Perfboard-Printed circuit board
One school of thought is to make as many connections as possible without adding extra wire. This is done by bending the existing leads on resistors, capacitors, etc. into position, trimming off extra length, and soldering the lead to make the required electrical connection. Another school of thought refuses to bend the excessive leads of components and use them for wiring, on the ground that this makes removing a component later hard or impossible, e.g. when a repair is needed.

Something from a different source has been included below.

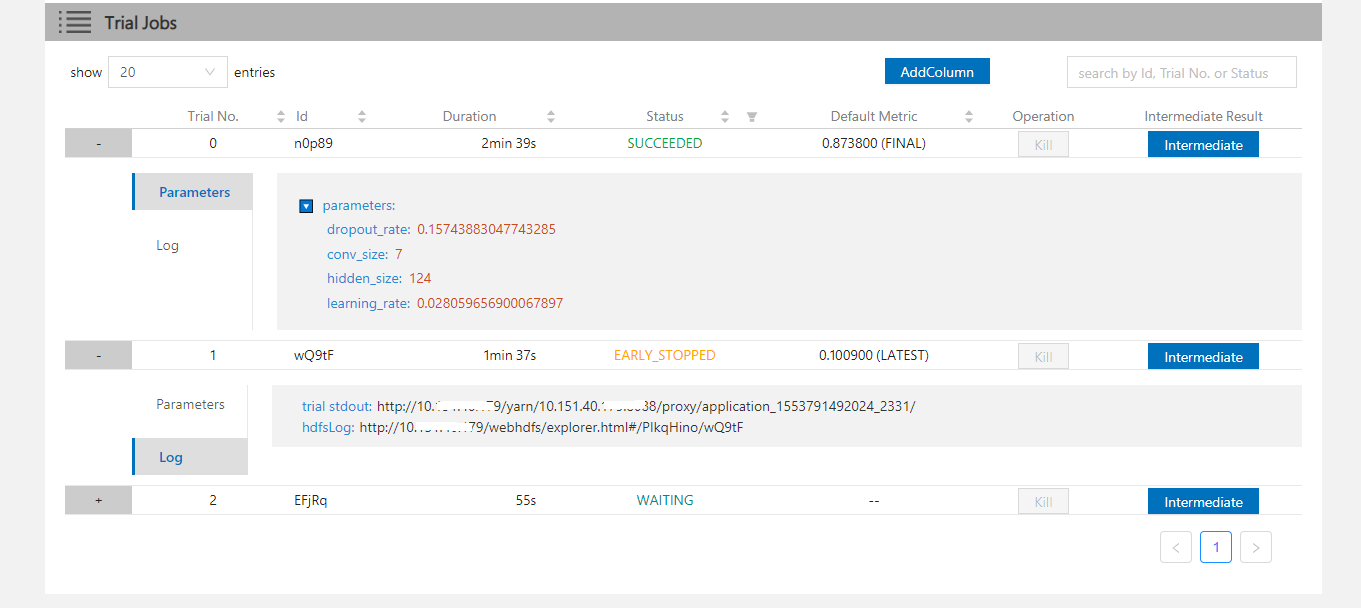This screenshot has height=608, width=1361.
Task: Collapse trial 0 row details
Action: click(98, 144)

If extra wires need to be used, or are used for principal reasons, they are typically routed entirely on the copper side of perfboards. Because, as opposite to strip boards, nearby holes aren't connected, and the only hole in a pad is already occupied by a component's lead. Wires used range from isolated wires, including verowire (enameled copper wire with a polyurethane insulation supposed to melt when soldered), to bare copper wire, depending on individual preference, and often also on what is currently at hand in the workshop.
For insulated wires thin solid core wire with temperature-resistant insulation such as Kynar or Tefzel is preferred. The wire gauge is typically 24 - 30 AWG. A special stripping tool can be used, incorporating a thin steel blade with a slit that the wire is simply inserted into and then pulled loose, leaving a clean stripped end. This wire was developed initially for circuit assembly by the wire wrap technique but also serves well for miniature point-to-point wiring on perfboard. Bare copper wire is useful when merging a number of connections to form an electrical bus such as the circuit's ground, and when there is enough space to properly route connections, instead of wiring them rats-nest style.
Intentional solder bridges can be used to connect adjacent pads when necessary. Careful hand–eye coordination is needed to avoid causing inadvertent short circuits.
Circuits assembled on perfboard are not necessarily fragile but may be less impact-resistant than printed circuit boards.
Perfboard differs from stripboard in that each pad on perfboard is isolated. Stripboard is made with rows of copper conductors that form default connections, which are broken into isolated segments as required by scraping through the copper. This is similar to the pattern of default connections on a solderless breadboard. However, the absence of default connectivity on perfboard gives the designer more freedom in positioning components and lends itself more readily to software-aided design than stripboard or breadboard.